Wir leben aktuell in einer Art „zwangsweiser Vergesellschaftung des Leides“: Das Lebensrisiko des Einzelnen, schwer zu erkranken, zu leiden und zu sterben, wird auf die Gesamtgesellschaft überwälzt: Anstatt mancher Einzelner sollen ALLE (unter den Masken) leiden, und nur wer „ordentlich“ leidet oder gelitten hat (unter den regelmäßigen Tests, der überstandenen Covid-Erkrankung oder dem Risiko der durchgeführten Impfung), soll Platz in der Gesellschaft haben, so entsteht der Eindruck. Das aber entspricht nicht einer christlichen Solidarität: eine solche würde, aus Respekt vor dem Mitmenschen, dessen Gewissen und Menschenwürde, prinzipiell auf ein TATSÄCHLICH FREIWILLIGES Opfer für den Nächsten, also auf Empfehlungen ohne Druck setzen, und dort, wo einschneidende Verpflichtungen, wie wir sie aktuell tagtäglich erleben, wirklich notwendig sind, von vornherein einen wirksamen Zugang zu Ausnahmen (zB Maskenbefreiung) ermöglichen bzw. eine zeitliche Begrenzung der Maßnahmen festlegen.

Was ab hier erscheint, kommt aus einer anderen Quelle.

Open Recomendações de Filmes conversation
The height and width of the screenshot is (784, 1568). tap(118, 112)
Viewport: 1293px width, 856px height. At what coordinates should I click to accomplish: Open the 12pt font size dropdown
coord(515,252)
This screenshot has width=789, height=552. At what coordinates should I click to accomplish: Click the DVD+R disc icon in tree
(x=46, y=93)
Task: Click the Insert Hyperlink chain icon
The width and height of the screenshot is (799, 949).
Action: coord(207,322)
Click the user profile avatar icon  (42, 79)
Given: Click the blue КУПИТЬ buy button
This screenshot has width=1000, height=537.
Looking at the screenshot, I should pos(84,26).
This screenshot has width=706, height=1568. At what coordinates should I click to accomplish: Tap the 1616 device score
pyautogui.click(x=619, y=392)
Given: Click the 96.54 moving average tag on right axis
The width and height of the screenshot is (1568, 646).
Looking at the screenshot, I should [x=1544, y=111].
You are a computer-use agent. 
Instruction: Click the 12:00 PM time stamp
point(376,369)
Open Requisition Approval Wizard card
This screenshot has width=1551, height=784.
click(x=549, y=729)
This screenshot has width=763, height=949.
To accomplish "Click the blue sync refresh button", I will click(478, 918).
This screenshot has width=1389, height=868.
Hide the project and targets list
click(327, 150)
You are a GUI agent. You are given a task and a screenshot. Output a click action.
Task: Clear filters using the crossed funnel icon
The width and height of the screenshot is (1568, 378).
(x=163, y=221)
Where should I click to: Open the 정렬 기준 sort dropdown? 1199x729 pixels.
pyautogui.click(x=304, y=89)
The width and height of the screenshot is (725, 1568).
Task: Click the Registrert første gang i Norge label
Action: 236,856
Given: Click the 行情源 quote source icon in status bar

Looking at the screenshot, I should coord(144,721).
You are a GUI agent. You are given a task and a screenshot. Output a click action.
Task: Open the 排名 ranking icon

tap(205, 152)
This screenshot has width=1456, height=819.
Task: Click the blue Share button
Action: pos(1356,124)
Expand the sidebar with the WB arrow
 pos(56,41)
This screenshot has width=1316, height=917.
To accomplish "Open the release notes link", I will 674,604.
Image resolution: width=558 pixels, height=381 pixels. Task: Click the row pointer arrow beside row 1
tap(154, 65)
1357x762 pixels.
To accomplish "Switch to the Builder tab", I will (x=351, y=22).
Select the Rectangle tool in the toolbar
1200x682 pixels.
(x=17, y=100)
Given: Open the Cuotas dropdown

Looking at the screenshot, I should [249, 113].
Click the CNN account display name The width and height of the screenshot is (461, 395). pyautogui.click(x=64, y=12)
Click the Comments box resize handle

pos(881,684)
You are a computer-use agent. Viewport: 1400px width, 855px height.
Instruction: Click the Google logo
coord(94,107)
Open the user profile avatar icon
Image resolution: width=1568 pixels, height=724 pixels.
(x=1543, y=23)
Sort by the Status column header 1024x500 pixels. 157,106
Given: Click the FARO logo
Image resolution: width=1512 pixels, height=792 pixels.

Unsere vielfältigen Bürgerpflichten, von Steuern über Verkehrsgebote bis zur gegenseitigen Hilfeleistung im Notfall, mögen wichtig und vom Gemeinwohl gedeckt sein; die Menschlichkeit gebietet bei staatlichen Verpflichtungen aber eine Grenze, die nicht überschritten werden hätte dürfen. Aufgabe der Politik, der Medien und letztlich aller Bürger ab Frühjahr 2020 wäre es in erster Linie gewesen, die Gesellschaft darauf vorzubereiten, dass - unvermeidlicherweise - Menschen durch die Pandemie sterben werden, und die Angst vor Leid und Tod zu nehmen, statt diese zu schüren. So hätte die Gesellschaft ihr menschliches Antlitz bewahrt.